WHAT THE EXERCISE ASKS =
Write out each line of the entries below that holds the word "circle".

[Collected data]
:::::
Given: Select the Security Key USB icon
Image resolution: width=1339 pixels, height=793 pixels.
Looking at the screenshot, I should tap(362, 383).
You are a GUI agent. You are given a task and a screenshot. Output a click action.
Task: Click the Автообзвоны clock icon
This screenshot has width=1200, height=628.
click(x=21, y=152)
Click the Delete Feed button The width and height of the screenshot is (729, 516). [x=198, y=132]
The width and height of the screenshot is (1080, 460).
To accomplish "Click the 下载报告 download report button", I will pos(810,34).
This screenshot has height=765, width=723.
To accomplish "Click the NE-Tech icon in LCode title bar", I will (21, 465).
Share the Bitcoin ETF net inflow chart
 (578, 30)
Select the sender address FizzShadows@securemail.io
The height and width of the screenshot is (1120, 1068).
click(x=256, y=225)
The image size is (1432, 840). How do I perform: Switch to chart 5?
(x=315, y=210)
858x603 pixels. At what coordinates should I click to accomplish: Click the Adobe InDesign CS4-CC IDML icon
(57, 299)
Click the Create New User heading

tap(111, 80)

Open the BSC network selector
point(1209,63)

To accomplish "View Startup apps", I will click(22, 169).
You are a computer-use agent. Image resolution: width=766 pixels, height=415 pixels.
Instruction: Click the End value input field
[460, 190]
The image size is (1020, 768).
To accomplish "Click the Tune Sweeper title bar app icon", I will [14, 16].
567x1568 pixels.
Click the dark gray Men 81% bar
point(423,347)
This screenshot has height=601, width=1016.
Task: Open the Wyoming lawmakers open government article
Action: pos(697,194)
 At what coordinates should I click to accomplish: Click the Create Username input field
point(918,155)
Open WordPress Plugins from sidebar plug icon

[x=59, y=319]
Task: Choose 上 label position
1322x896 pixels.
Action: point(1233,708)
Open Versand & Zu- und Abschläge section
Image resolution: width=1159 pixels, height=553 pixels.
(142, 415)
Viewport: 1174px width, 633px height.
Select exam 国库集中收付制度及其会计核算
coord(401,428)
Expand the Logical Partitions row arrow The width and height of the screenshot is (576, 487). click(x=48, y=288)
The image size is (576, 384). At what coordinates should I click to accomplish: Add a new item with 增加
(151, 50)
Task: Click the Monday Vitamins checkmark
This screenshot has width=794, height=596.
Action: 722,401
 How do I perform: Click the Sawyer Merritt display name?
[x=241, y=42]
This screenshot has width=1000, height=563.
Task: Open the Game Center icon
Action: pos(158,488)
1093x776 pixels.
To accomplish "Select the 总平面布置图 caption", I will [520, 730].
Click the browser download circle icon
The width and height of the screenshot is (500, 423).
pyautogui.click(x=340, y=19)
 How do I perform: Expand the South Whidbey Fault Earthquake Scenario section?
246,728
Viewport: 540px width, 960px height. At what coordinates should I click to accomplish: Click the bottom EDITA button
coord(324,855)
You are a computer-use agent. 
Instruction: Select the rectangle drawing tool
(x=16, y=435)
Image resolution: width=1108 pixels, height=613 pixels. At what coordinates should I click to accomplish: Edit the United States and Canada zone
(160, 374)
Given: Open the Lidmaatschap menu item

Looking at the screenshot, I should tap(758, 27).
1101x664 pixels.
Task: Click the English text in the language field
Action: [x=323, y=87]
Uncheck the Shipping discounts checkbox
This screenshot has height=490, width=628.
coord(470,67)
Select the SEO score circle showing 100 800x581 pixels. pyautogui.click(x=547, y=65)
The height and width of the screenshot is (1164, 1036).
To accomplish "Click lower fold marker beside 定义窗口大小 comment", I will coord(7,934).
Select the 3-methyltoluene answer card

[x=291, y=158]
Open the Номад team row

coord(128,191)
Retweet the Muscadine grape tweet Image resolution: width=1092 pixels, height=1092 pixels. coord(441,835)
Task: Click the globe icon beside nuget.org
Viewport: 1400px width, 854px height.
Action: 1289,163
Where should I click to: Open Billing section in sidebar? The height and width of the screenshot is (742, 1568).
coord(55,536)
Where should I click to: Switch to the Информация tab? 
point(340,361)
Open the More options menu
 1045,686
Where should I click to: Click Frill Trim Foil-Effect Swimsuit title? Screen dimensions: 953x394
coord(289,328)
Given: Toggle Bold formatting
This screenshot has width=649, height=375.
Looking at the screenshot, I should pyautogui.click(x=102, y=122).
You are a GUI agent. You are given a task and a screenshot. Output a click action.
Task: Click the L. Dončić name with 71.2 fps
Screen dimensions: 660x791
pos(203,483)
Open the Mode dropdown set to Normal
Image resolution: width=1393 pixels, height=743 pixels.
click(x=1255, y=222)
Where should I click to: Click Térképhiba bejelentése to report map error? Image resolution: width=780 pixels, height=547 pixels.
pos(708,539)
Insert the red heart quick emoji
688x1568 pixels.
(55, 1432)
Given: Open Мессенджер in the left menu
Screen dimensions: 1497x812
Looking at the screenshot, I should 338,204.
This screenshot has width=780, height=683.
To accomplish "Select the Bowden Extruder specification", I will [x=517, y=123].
:::::
RESPONSE BOX =
Click the browser download circle icon
Select the SEO score circle showing 100 800x581 pixels. pyautogui.click(x=547, y=65)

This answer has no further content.